A
história do multiartista brasileiro queer, andrógino, negro e de
Candomblé que há décadas encanta Paris com sua arte, encerrou o
festival, ontem, 2 de junho
Robertinho,
um multiartista brasileiro queer, andrógino, negro e de Candomblé há
mais de três décadas encanta Paris com sua arte. Nascido em Santo Amaro
da Purificação (BA), Roberto Chaves é o protagonista do filme “Madeleine
à Paris”, de Liliane Mutti. É sob o olhar sensível da cineasta - que há
seis anos acompanha seus passos -, que o protagonista entra em cena
para contar sua história de resistência para o mundo todo. O filme terá
sua pré-estreia internacional no 26º Festival do Cinema Brasileiro,
ontem, 2 de junho, encerrando o evento que aconteceu no Cinema Utopia
Bordeaux.
“Madeleine
à Paris” é um filme que mostra as dificuldades e conquistas de um
imigrante latino na Europa, o sonho de um artista, os limites e as
superações da vida. As raízes transculturais tecem a trama que conta a
caminhada de Robertinho, entre luzes, cores e plumas. A história desse
personagem da vida real é mais do que um show, é um ato de resistência.
“Ver
minha própria vida nesse filme foi emocionante, uma redescoberta, onde
revivi momentos do passado que me trouxeram até aqui. É muito
gratificante ver os desafios e prazeres de tudo que passei, uma
experiência mágica poder contar isso em um filme”, destacou
Robertinho.
O
artista, que foi convidado para ir à Paris pela primeira vez quando
ainda era office boy no gabinete do então vereador de Salvador, GIlberto
Gil, é o idealizador da mais importante tradição afro-brasileira na
Europa, a “Lavagem de Madeleine”, que, há mais de duas décadas é símbolo
da cultura brasileira no país. O cortejo da “Lavagem de Madeleine”
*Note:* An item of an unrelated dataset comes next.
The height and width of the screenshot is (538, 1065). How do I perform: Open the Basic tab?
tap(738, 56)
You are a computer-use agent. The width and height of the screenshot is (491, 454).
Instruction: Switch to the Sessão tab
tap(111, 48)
acontece há 22 anos em Paris, inspirado na Lavagem do Senhor do Bonfim e
abre o calendário do verão europeu. A festividade começa na Praça da
República de Paris e vai até a Igreja da Madeleine, onde lava-se as
escadarias da igreja.
A
celebração reúne a cada ano cerca de 60 mil pessoas, seguindo o
trio-elétrico puxado por Carlinhos Brown e Roberto Chaves. Franceses,
brasileiras e brasileiros, pessoas de diferentes nacionalidades,
misturam-se nas ruas da capital francesa dançando ao ritmo dos
atabaques. A lavagem integra ainda, a Rota dos Escravizados da UNESCO.
No
filme, assistimos Robertinho como um orixá do cortejo da Lavagem e à
noite, a outra faceta, com sua fantasia e performance de arlequim, no
Cabaré Paradis Latin, onde começou a trabalhar há 33 anos. Em um
sincretismo rítmico, particular e singular, Robertinho circula entre o
tradicional catolicismo francês e sua origem de Axé, do recôncavo
baiano, de quem cresceu sob a guarda e benção de Dona Canô, mãe de
Caetano Veloso e Maria Bethânia. Entre uma edição da Lavagem e outra,
ele viaja ao Brasil em busca de suas raízes familiares e espirituais.
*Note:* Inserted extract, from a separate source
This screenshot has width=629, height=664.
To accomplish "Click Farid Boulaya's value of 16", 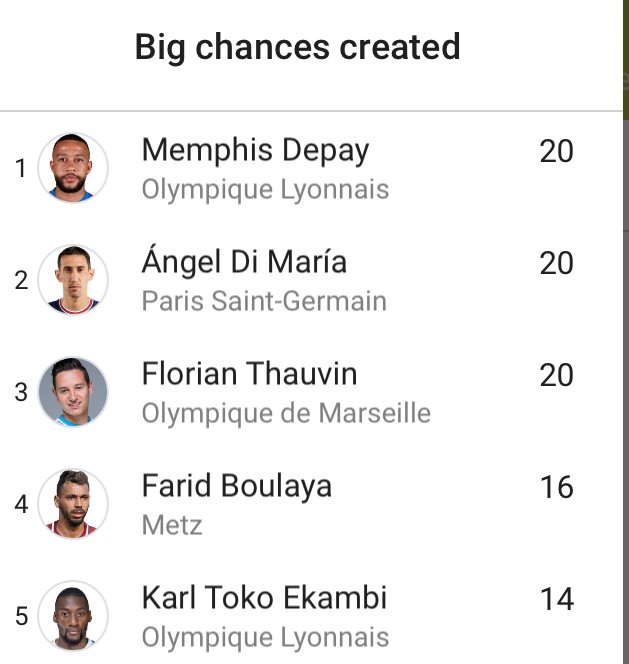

Suas vivências entre os dois países, entre o masculino e o feminino, o
sagrado e o profano, fazem do filme um profundo mergulho em busca da sua
identidade.
“Madeleine
à Paris é um road movie afro-queer entre Paris e Santo Amaro da
Purificação, na Bahia”, conta Liliane Mutti, que coloca as duas cidades
em diálogo no seu filme. “Essas duas cidades aparentemente tão opostas,
são co-protagonistas do longa. Viajar por Paris no olhar desse imigrante
ou pelo interior da Bahia na sua volta às raízes, nos dá a dimensão de
como o mundo é diverso e de que a arte carrega a potência de romper
fronteiras e inventar novos mundos possíveis”, destaca Liliane, que
também aposta que esse é um filme pós-colonial: “a festa também é lugar
de luta”.
O filme está previsto para chegar às telas dos cinemas brasileiros ainda em 2024,
com distribuição da Bretz Filmes (BR). A obra é uma realização da
produtora baiana Toca Filmes, com produção associada na França de
François Combin (Urubu Filmes). Dirigido por Liliane Mutti (“Miúcha, a
voz da Bossa Nova”; “Salut, mes ami.e.s !”; “Elle, Marielle Franco”), o
filme tem direção de fotografia de Daniel Zarvos, que também assina a
produção executiva, com narração do ator francês Christopher Ecobichon.